The FCA’s consultation, CP 24/29, sets out the proposed objectives, approach, rules and guidance for the PISCES sandbox. The FCA’s CP follows a previous consultation on PISCES by HM Treasury (HMT). A draft statutory instrument (the draft PISCES sandbox regulations) was published by HMT alongside the FCA’s CP.

What does this mean?

PISCES platforms will act as a new type of secondary market for trading shares in private companies on an intermittent basis. In this context, the FCA proposes to define ‘intermittent’ as meaning ‘occasional, not frequent and of limited duration’.

The FCA notes that the role private markets play in providing capital to companies has grown in recent years. An aim for PISCES is to provide an efficient and transparent complementary solution to private market transactions which can also support companies to grow and reach the point of initial public offering. The FCA therefore proposes to use private markets requirements, rather than public markets standards, as the starting point for the PISCES sandbox framework.
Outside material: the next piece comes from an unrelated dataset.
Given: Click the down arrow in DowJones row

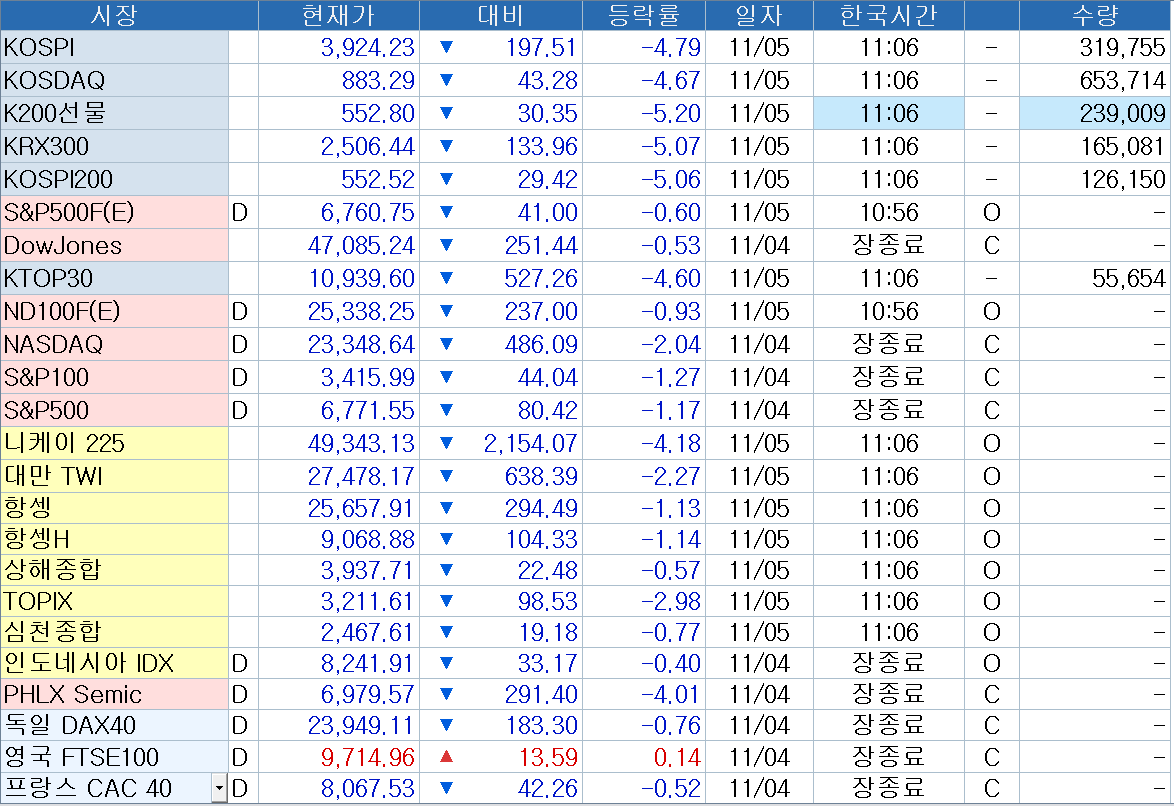Looking at the screenshot, I should [446, 246].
Trading shares of PISCES companies will be limited to eligible investors that will include institutional and professional investors, high-net-worth individuals, sophisticated and self-certified sophisticated investors, and ‘qualifying investors’. Qualifying investors will include retail consumers who are employees of PISCES companies, subject to meeting certain definitions. 

PISCES platforms will not be trading venues so many obligations under the existing regulatory framework will not apply to PISCES operators, companies or investors. The FCA’s CP sets out a bespoke regulatory framework for the PISCES sandbox, including the following elements:

A tailored disclosure regime

  • Operators’ rules must require companies to disclose a set of core information to investors participating in a PISCES trading event. This will include financial information, business and management overview, risk factors, directors’ trading intentions, major shareholders, and forward-looking information. The draft rules permit companies to omit some core information if they can justify why, and establish a bespoke liability regime.
  • PISCES companies will be permitted to set price parameters but must include in their core information disclosure a range of details about how the valuation was arrived at

  • In addition to the core information disclosures, PISCES operators will be subject to an overarching requirement that their disclosure rules must be appropriate for the efficient and effective functioning of their market, recognising that certain information above the core information may be needed for a particular PISCES company, its sector, or circumstances.

Risk warnings

  • PISCES operators will need to include a standardised risk warning as part of any disclosure information by companies disseminated on their platforms. The risk warning would include the fact that PISCES company disclosures are not required to be approved by a PISCES operator or the FCA. It would also note that other investors may possess relevant non-disclosed information and that price parameters may have been applied to the shares traded on PISCES.

A bespoke trade transparency regime

  • PISCES operators will need to implement pre- and post-trade transparency rules to ensure fair and orderly markets. This will include bid and offer prices, depth of trading interest, price, volume and time of transaction.

  • The FCA will not prescribe a methodology for operators to disseminate trade transparency information, but their arrangements must be robust. Operators will also be required to keep order book records.

  Operational requirements for PISCES operators

  • Operators must have procedures for ensuring disclosure information is available to eligible investors up to and during a trading event.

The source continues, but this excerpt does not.